"Insurrection" in the Philippines ~ America’s first colonial war (1898 - 1902)
“[The real issue] is the eternal struggle between these two principles — right and wrong — throughout the world…. It is the same spirit that says, 'You work and toil and earn bread, and I'll eat it.' No matter in what shape it comes, whether from the mouth of a king who seeks to bestride the people of his own nation and live by the fruit of their labor, or from one race of men as an apology for enslaving another race, it is the same tyrannical principle.”
~ Abraham Lincoln, the Lincoln-Douglas Debates, 1854
Among the artifacts that define the history of modern nations are their postage stamps. How they were used, and where, often reveal more than history books, which often serve to obscure the past rather than enlighten their readers.
In 1899, an American soldier named Jesse L. Rains, attached to the U.S. Army Medical Corps in the Philippines, posted a letter to a woman in Grangeville, Idaho.

U.S. military covers posted in foreign lands are by no means unique, but covers such as this one serve as concrete evidence of a period in American history when that country, no less than European powers, was engaging in economic colonialism based on military strength and its belief in “Manifest Destiny,” which gave America carte blanche to subjugate other lands and peoples in order to steal them blind while providing them with the fruits of American democracy and opening up new markets for produce from America’s farms and products from its factories.
After the United States declared war on Spain on April 21, 1898, with the goal of wresting Cuba from Spanish control, an expeditionary force was assembled preparatory to the occupation of the Philippines, also a Spanish colony.

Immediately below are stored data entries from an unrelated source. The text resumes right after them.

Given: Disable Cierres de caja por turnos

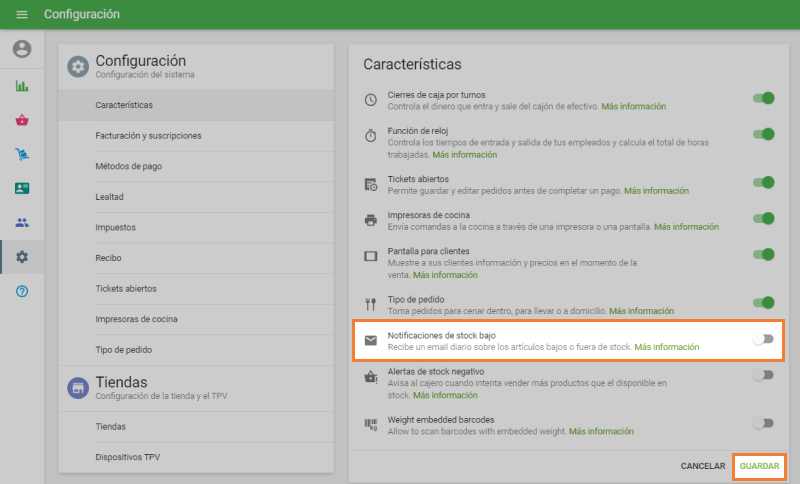Looking at the screenshot, I should (763, 98).
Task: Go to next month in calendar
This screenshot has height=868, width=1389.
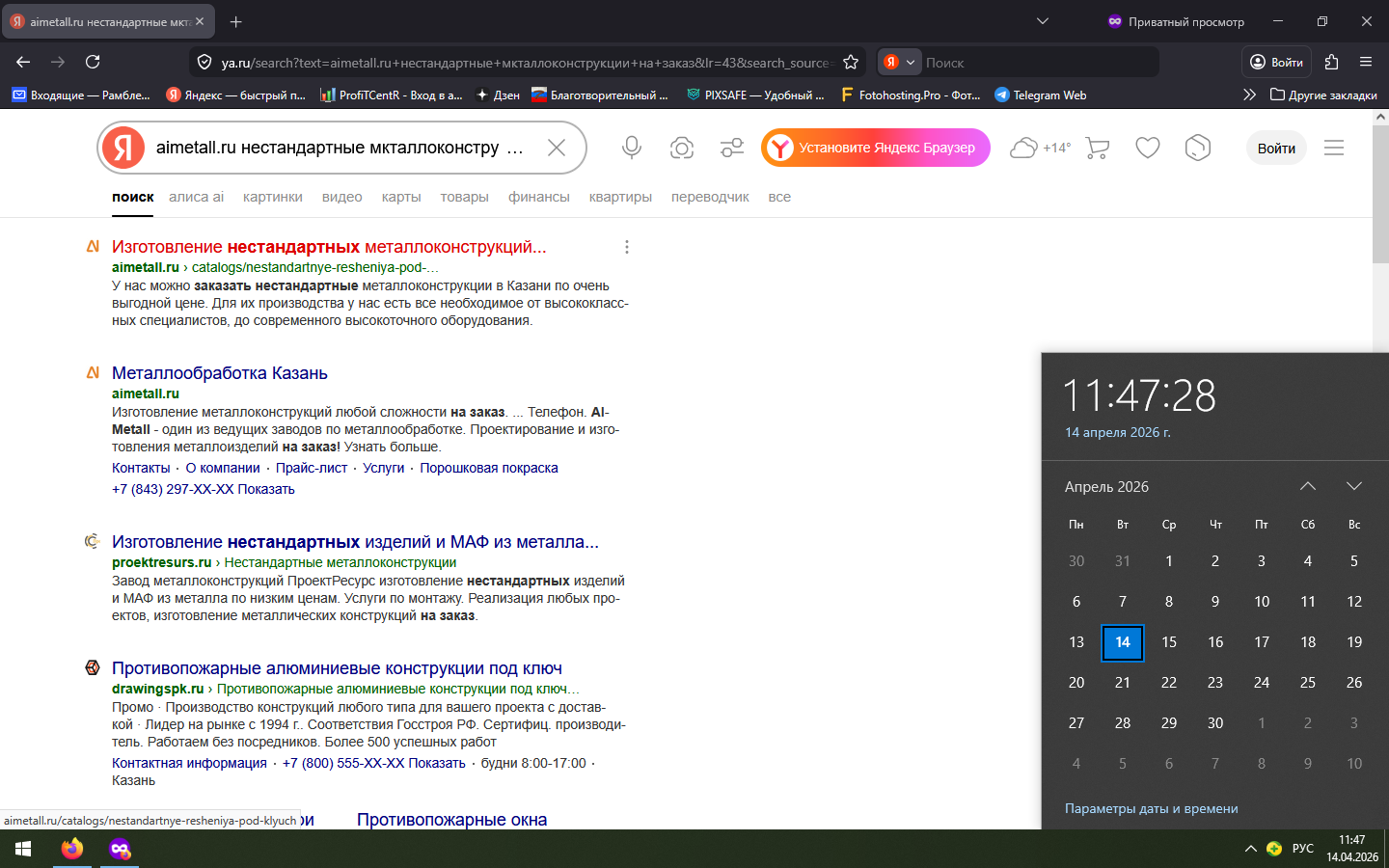Action: click(x=1353, y=486)
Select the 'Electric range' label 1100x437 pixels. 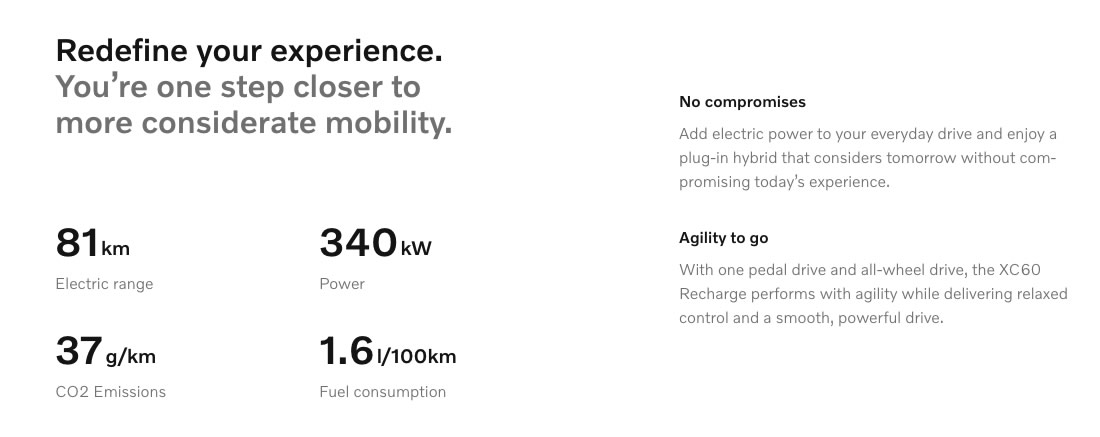click(x=104, y=284)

The destruction of the Spanish fleet in the Battle of Manila Bay on May 1 by the Americans under Commodore Dewey sealed the fate of the defenders, and an armistice was signed on August 12. But that hardly meant the end of fighting. Some of the Filipinos wanted independence, not merely the substitution of American rule for Spanish, and an insurrection led by Emilio Aguinaldo required the presence of a large American military force until it was finally put down on April 16, 1902.